The function computes ngrams from a text
topicsGrams(
data,
ngram_window = c(1, 3),
stopwords = stopwords::stopwords("en", source = "snowball"),
occurance_rate = 0,
removal_mode = "frequency",
removal_rate_most = NULL,
removal_rate_least = NULL,
pmi_threshold = 0,
top_frequent = 200
)
A list containing tibble of the ngrams with the frequency and probability and a tibble containing the relative frequency of the ngrams for each user
(tibble) The data
(list) the minimum and maximum n-gram length, e.g. c(1,3)
(stopwords) the stopwords to remove, e.g. stopwords::stopwords("en", source = "snowball")
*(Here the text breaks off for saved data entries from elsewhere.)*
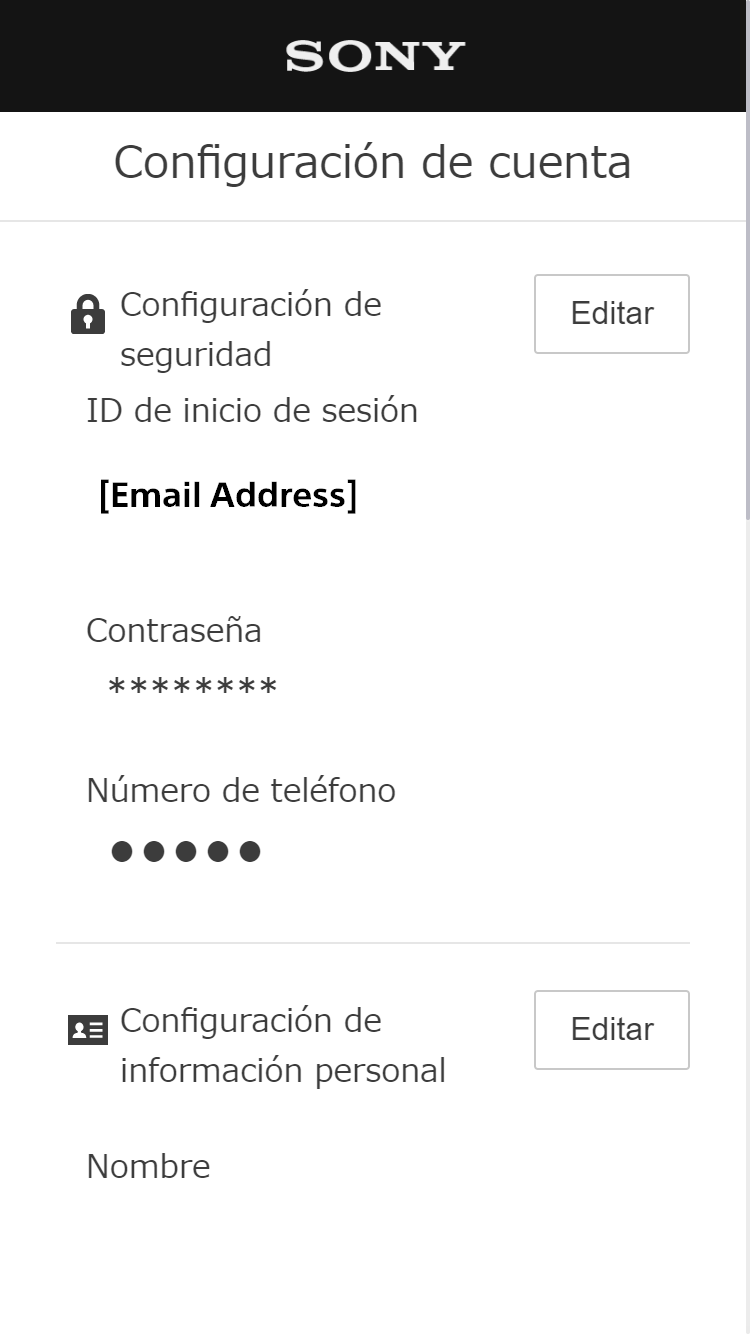Click the ID card personal information icon
This screenshot has width=750, height=1334.
[88, 1030]
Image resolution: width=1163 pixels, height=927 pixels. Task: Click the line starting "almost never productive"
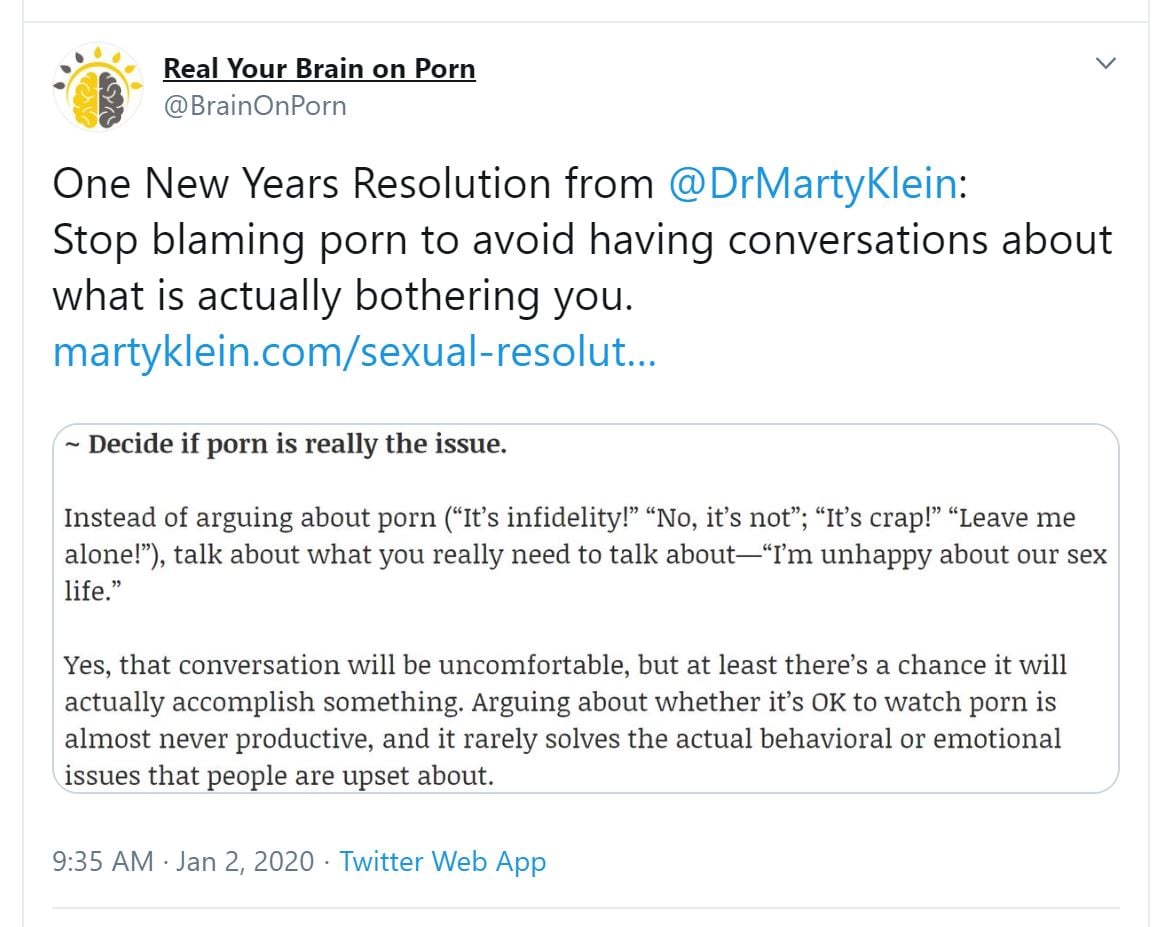point(562,738)
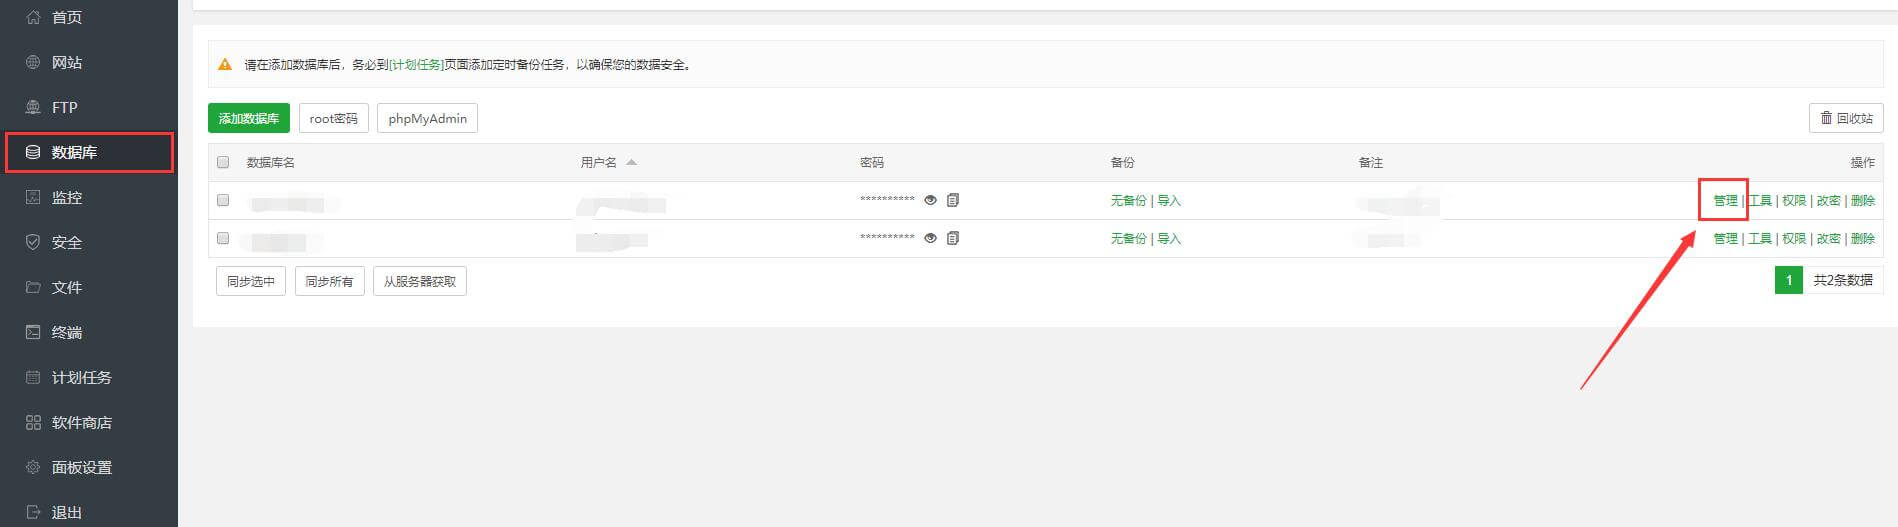The width and height of the screenshot is (1898, 527).
Task: Show the first database's password
Action: click(930, 200)
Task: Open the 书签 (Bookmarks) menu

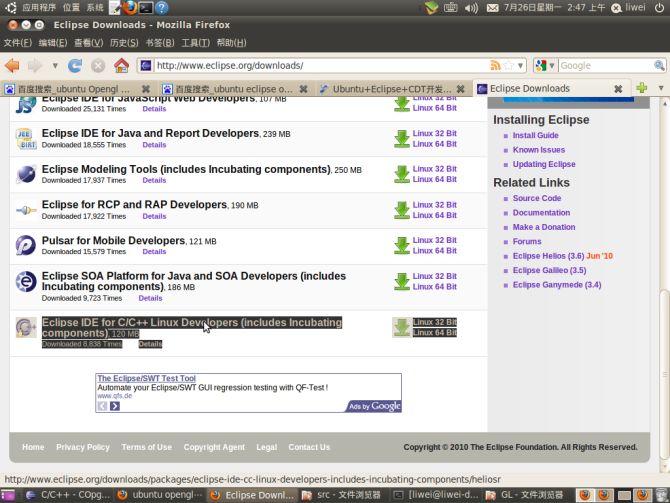Action: click(x=160, y=43)
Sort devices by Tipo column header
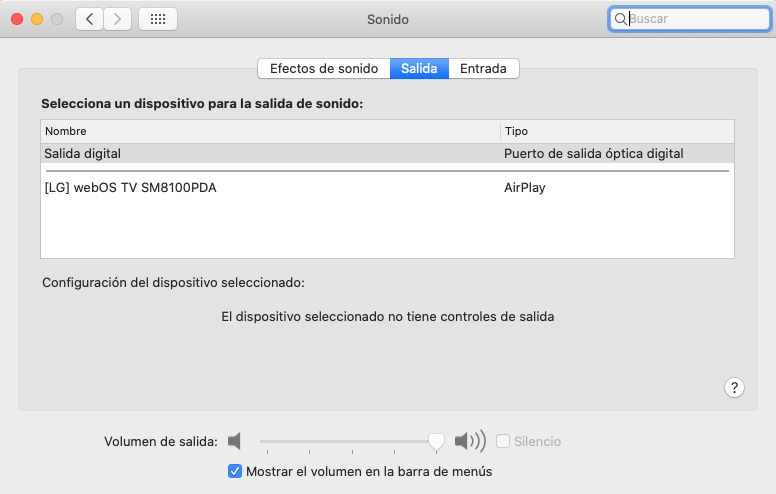 tap(617, 131)
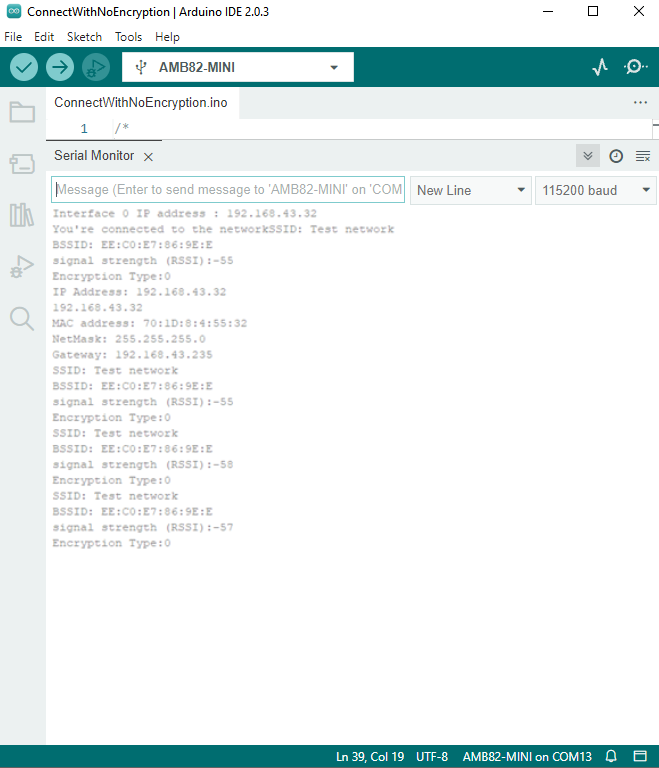The image size is (659, 768).
Task: Close the Serial Monitor tab
Action: [148, 157]
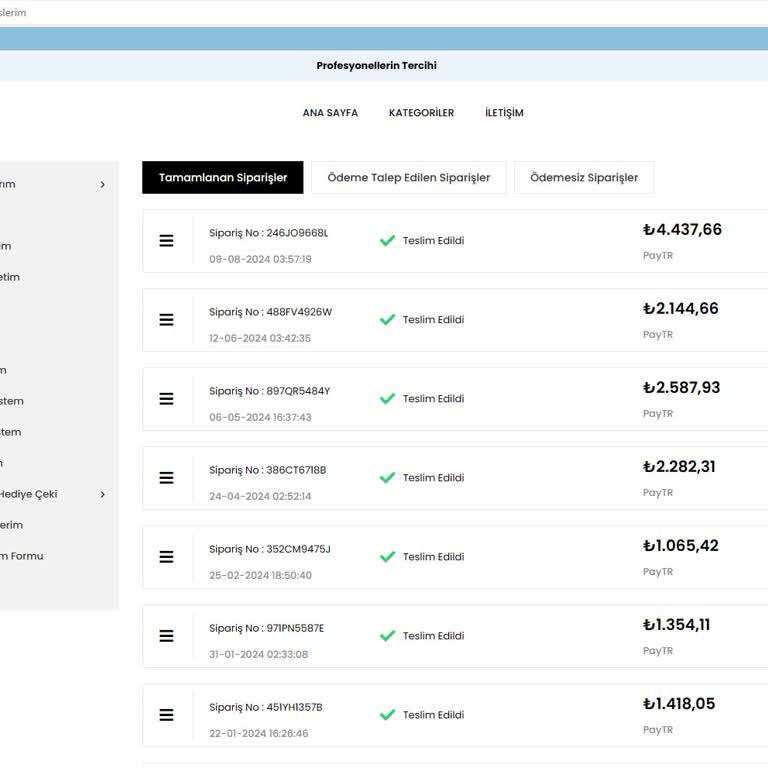The height and width of the screenshot is (768, 768).
Task: Expand the first sidebar chevron arrow
Action: [102, 184]
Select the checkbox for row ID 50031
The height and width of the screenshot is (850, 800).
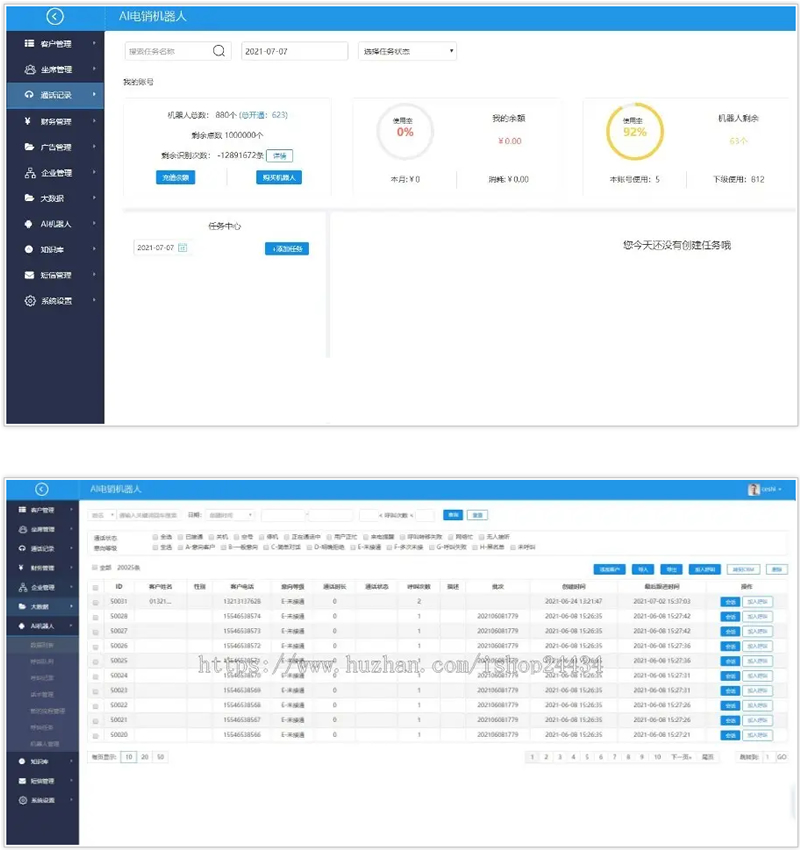tap(96, 602)
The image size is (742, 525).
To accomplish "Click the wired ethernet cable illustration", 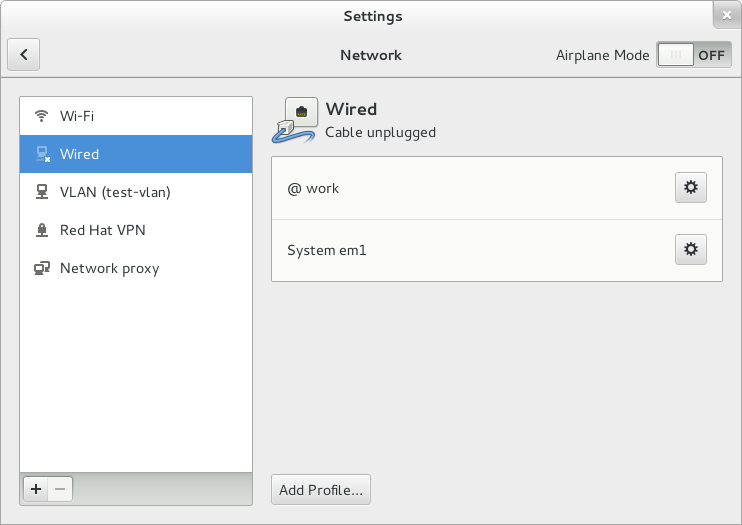I will point(295,120).
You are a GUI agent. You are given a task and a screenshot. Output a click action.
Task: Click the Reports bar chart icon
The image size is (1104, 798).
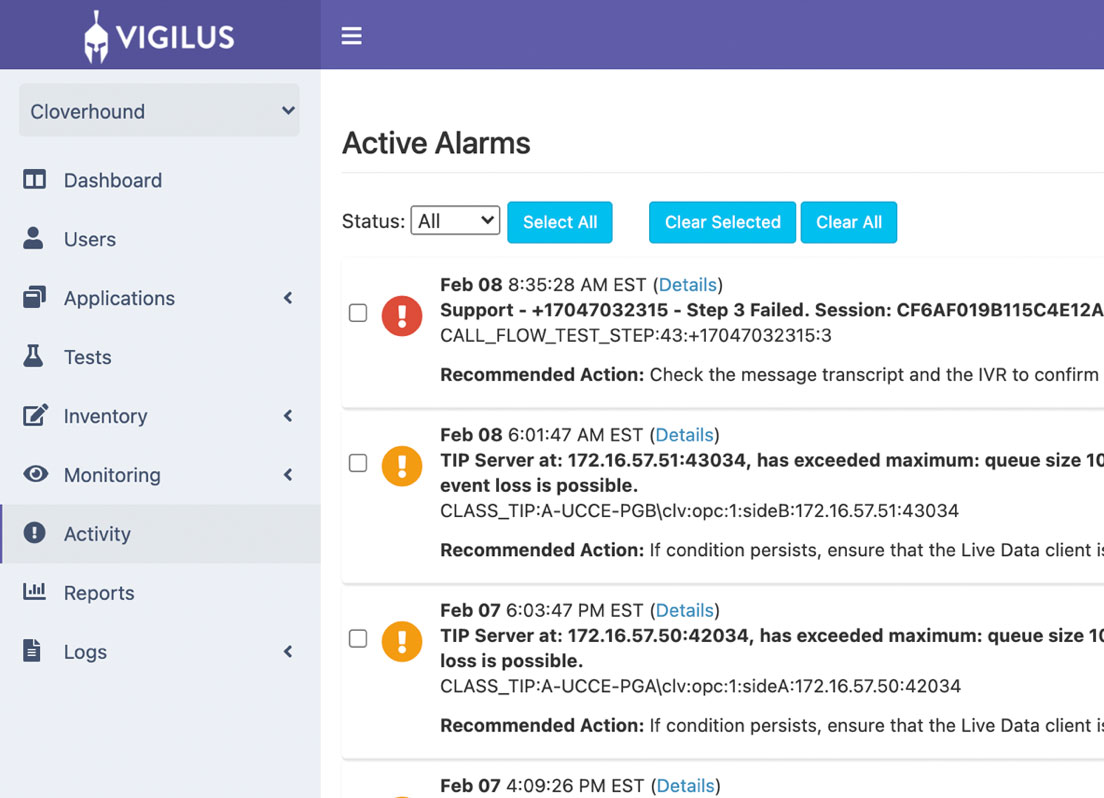click(x=35, y=592)
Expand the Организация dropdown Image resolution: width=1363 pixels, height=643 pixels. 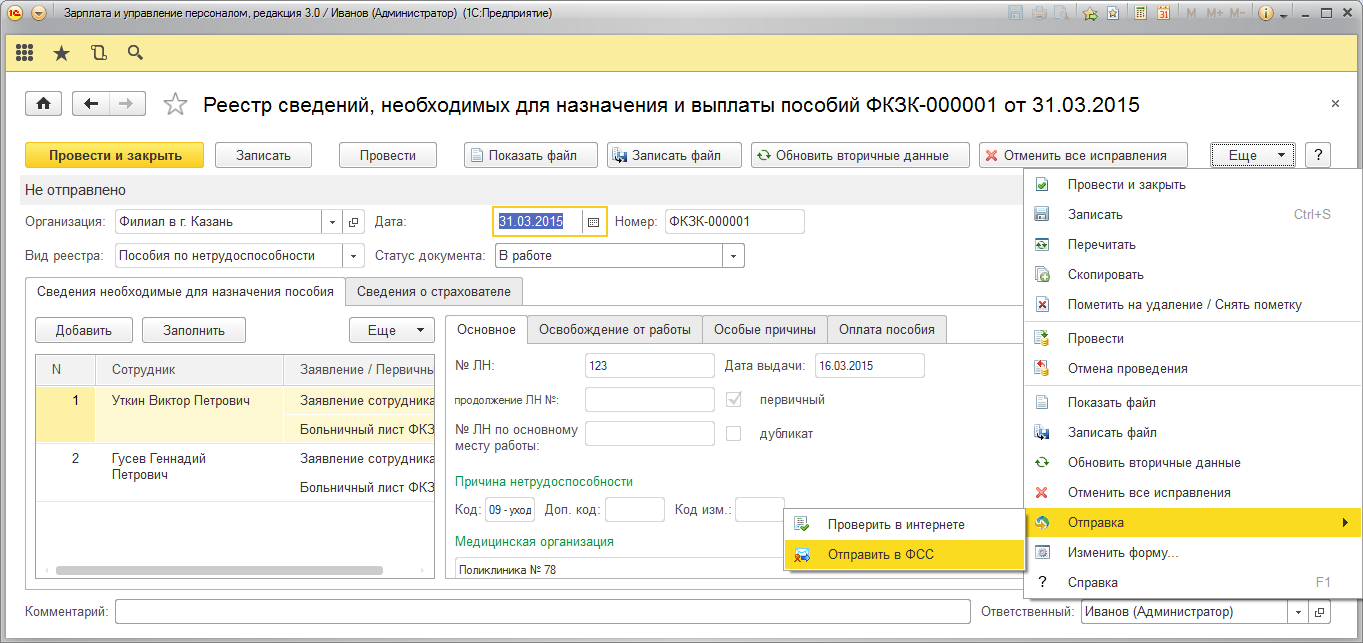333,222
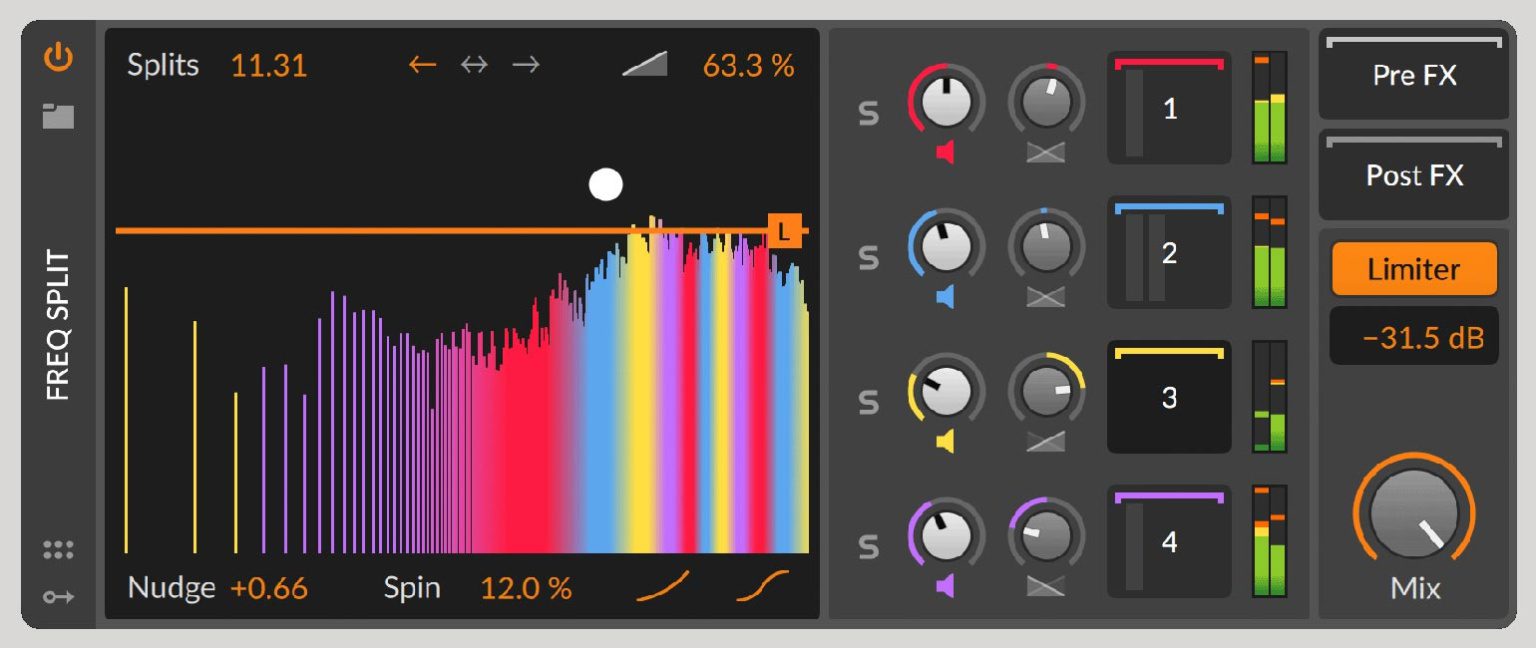
Task: Open the Pre FX chain slot
Action: point(1413,76)
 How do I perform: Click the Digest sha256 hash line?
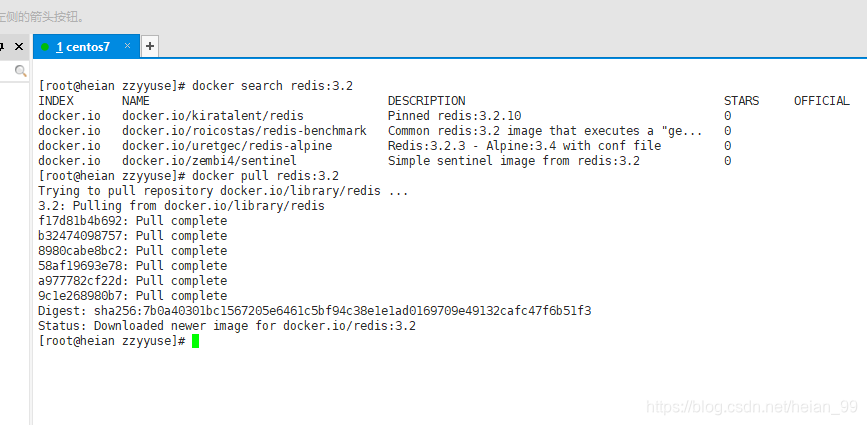click(x=315, y=311)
(numerical) The occurance rate (0-1) removes words that occur less then in (occurance_rate)*(number of documents). Example: If the training dataset has 1000 documents and the occurrence rate is set to 0.05, the code will remove terms that appear in less than 50 documents.
(character) The mode of removal, either "term", frequency" or "percentage"
(numeric) The rate of most frequent ngrams to remove
(numeric) The rate of least frequent ngrams to remove
(integer) The pmi threshold, if it shall not be used set to 0
(integer) The number of most frequently occuring ngrams to included in the output.